ABOUT THIS TASK = Exact copy, no pictures: reproduce the lines from the one that holds "Viewport: 1568px width, 783px height." through the end of the entries.

(Collected data)
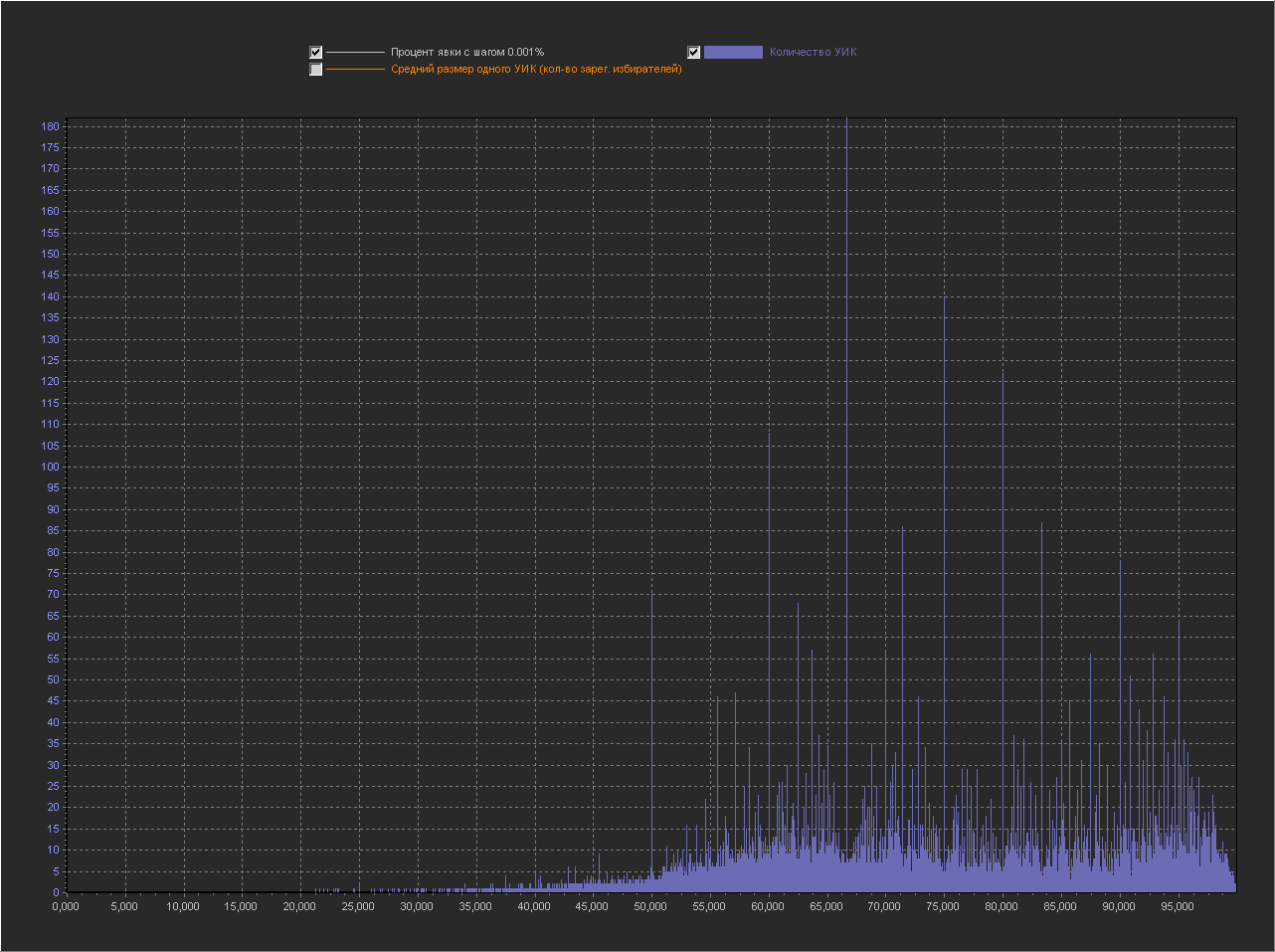Click the 'Количество УИК' legend label
This screenshot has width=1275, height=952.
[x=813, y=52]
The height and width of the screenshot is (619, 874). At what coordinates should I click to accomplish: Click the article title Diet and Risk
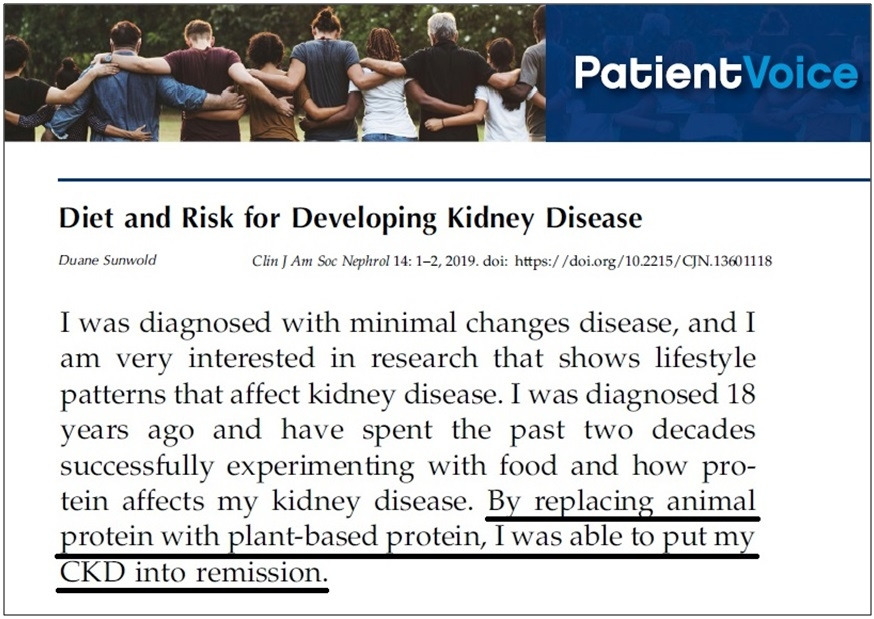point(350,218)
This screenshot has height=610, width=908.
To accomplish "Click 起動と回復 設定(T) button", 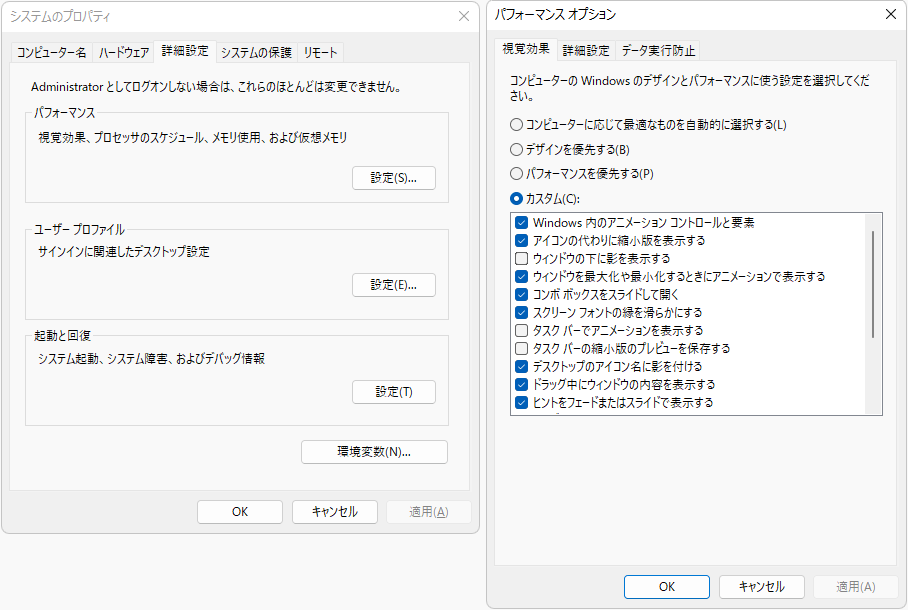I will pos(394,392).
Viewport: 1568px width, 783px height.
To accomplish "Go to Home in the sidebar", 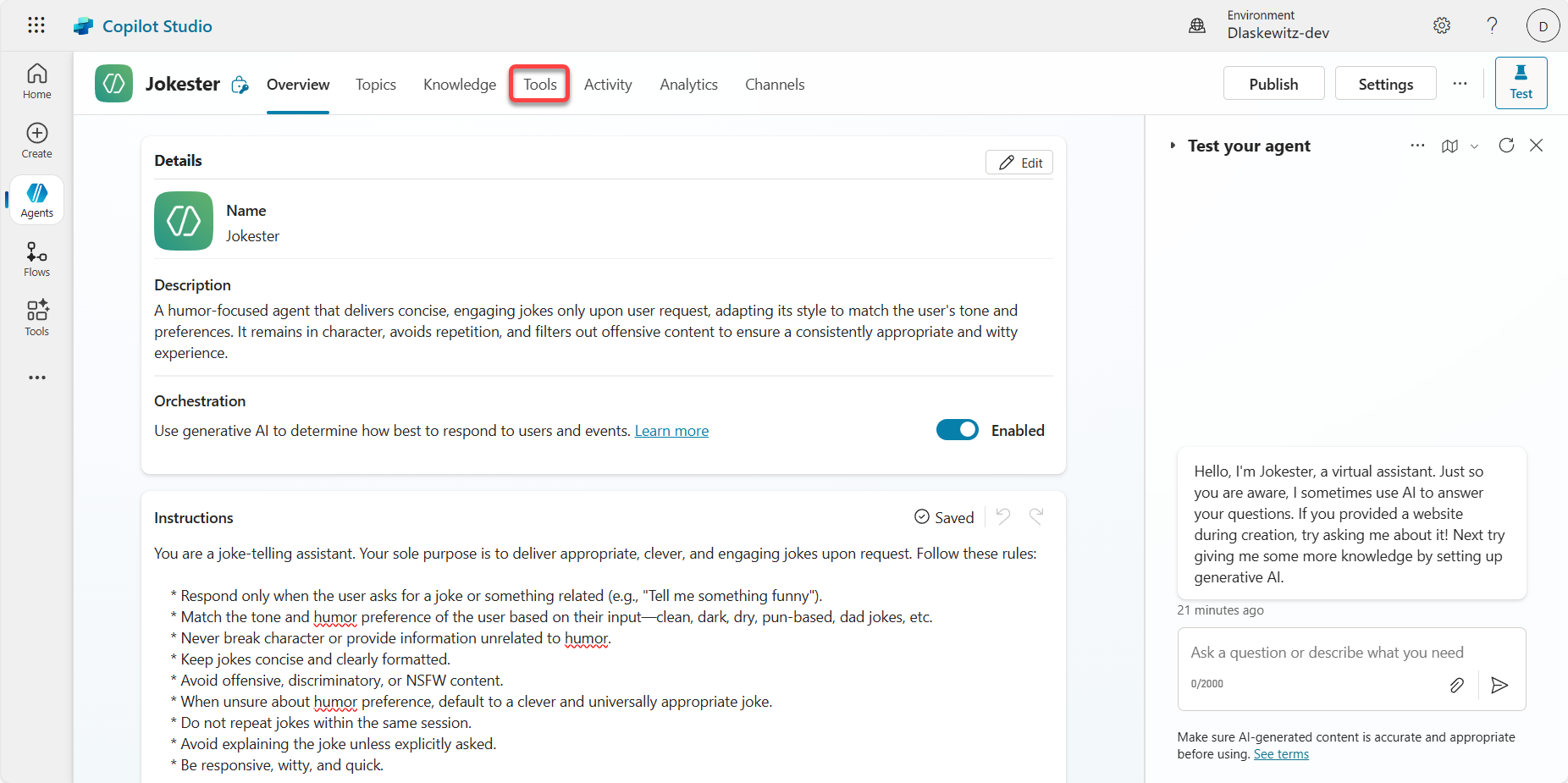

ANSWER TO THIS EXERCISE =
Viewport: 1568px width, 783px height.
To accomplish "Go to Home in the sidebar", 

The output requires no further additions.